Il faut construire un savoir  nucléaire et un savoir de contrôle des risques

 

Le choix du nucléaire devrait aussi prendre en considération tous les risques d’explosion et donc, avoir une maîtrise du contrôle sécuritaire de ces centrales. A ce propos, l’ancien Pdg de NEAL rappelle qu’aucun acteur nucléaire occidental n’a voulu prendre le risque de construire une centrale nucléaire pour l’Algérie, sauf, la France, qui a conditionné cette éventuelle construction par le  contrôle de cette dernière depuis Paris.  «  L’ancien président français Nicolas Sarkozy avait proposé en 2007 la signature d’un accord de partenariat avec l’Algérie pour la génération du nucléaire civil. Le programme sera télécommandé depuis la France. Je me demande si on peut parler d’un accord avec une telle condition », s’interroge M. Hasni sur l’indépendance qu’aurait le pays sur ses éventuelles centrales nucléaires. « L’Algérie aura à construire tout un savoir nucléaire avant de se lancer dans cet investissement », insiste-t-il.

 

Définir tout d’abord un modèle de consommation énergétique précis

 

Avant d’opter pour le développement du nucléaire comme source alternative propre, Tewfik Hasni estime que l’Etat doit évaluer tout d’abord les besoins réels de la croissance de la consommation énergétique. « Il n’y a jamais eu de modèle de consommation énergétique précis », regrette-t-il. Il informe toutefois qu’un appel à la discussion d’un modèle de consommation énergétique national a été lancé par des experts lors du dernier salon  nord-africain des fournisseurs de produits et services pétroliers et gaziers (Napec).
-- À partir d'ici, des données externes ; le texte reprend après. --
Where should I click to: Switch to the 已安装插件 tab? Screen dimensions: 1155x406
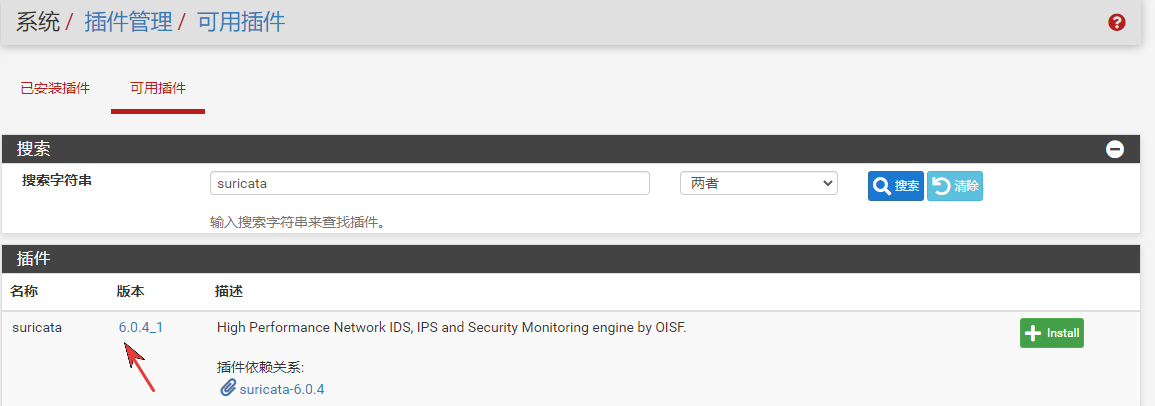pos(55,88)
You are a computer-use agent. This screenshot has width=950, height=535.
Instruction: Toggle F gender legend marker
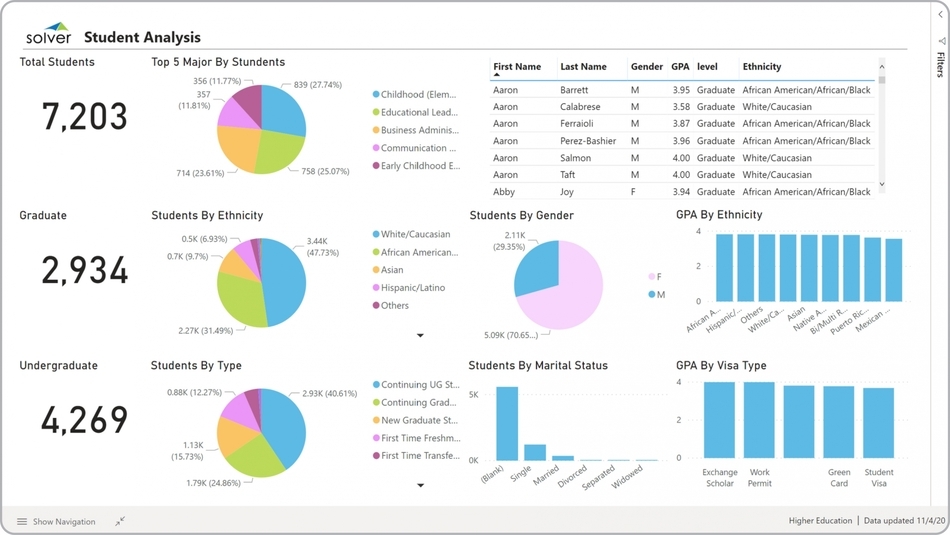pos(652,277)
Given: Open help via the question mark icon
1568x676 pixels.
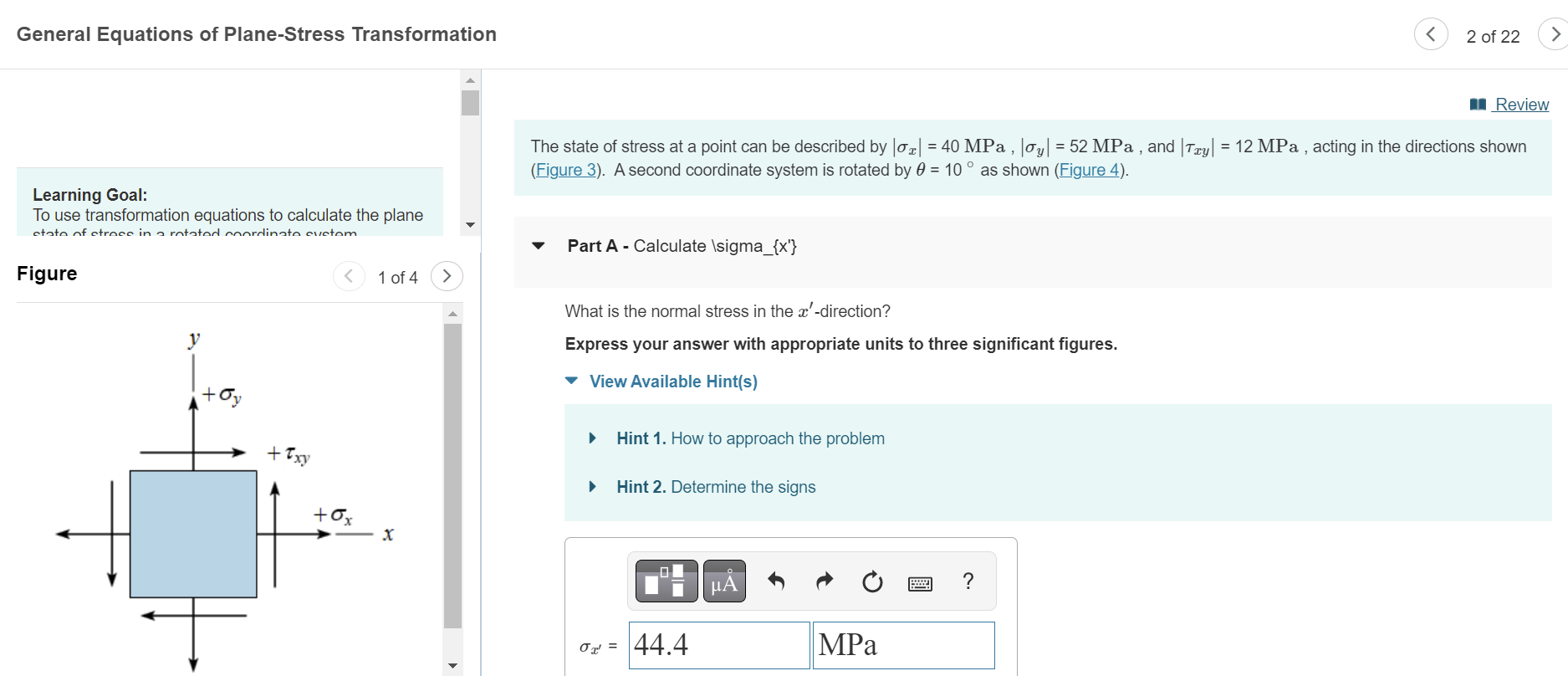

Tewfik Hasni voit aussi que l’Algérie doit apprendre des expériences des autres pays ayant développé l’énergie nucléaire. «  Si certains pays comme le Japon reviennent sur leur moratoire sur le nucléaire surtout après les décisions de réduction des énergies fossiles prises à la Cop21, d’autres se sont débarrassés de leurs centrales, comme  l’a fait la France en temps de crise, laissant disparaître une industrie et un savoir », note-t-il. Et d’ajouter :« Il ne faut pas oublier que le développement de tout programme nucléaire est assujetti aux considérations politiques et stratégiques, et que l’Iran reste le meilleur exemple sur la complexité et la sensibilité de cette question ».

 

L’état doit faire des arbitrages

 

Le programme de transition énergétique est très coûteux pour l’Algérie. Il est estimé entre  60 à 120 milliards de dollars. Le financement de ce programme est donné comme le défi majeur de cette transition énergétique par nombreux spécialistes. Mais l’état doit selon M. Hasni,  faire des arbitrages pour décider de l’adoption d’un modèle de génération des énergies propres. « Le programme de transition énergétique s’est heurté au grand problème de financement.  L’Etat doit faire des arbitrages et choisir le secteur  le plus durable ». Ce choix devrait se poser selon M. Hasni sur les centrales thermiques solaires et les centrales hybrides.

Enfin, pour ce qui est des mémorandums et accords sur le développement des activités nucléaires « civiles », ratifiés par l’Algérie  avec Etats-Unis, la Russie, la France, la Chine, l’Argentine, le Brésil, et autres, Tewfik Hasni dit que ces accords ne peuvent être commentés ni analysés car « leur contenus sont complètement méconnus ».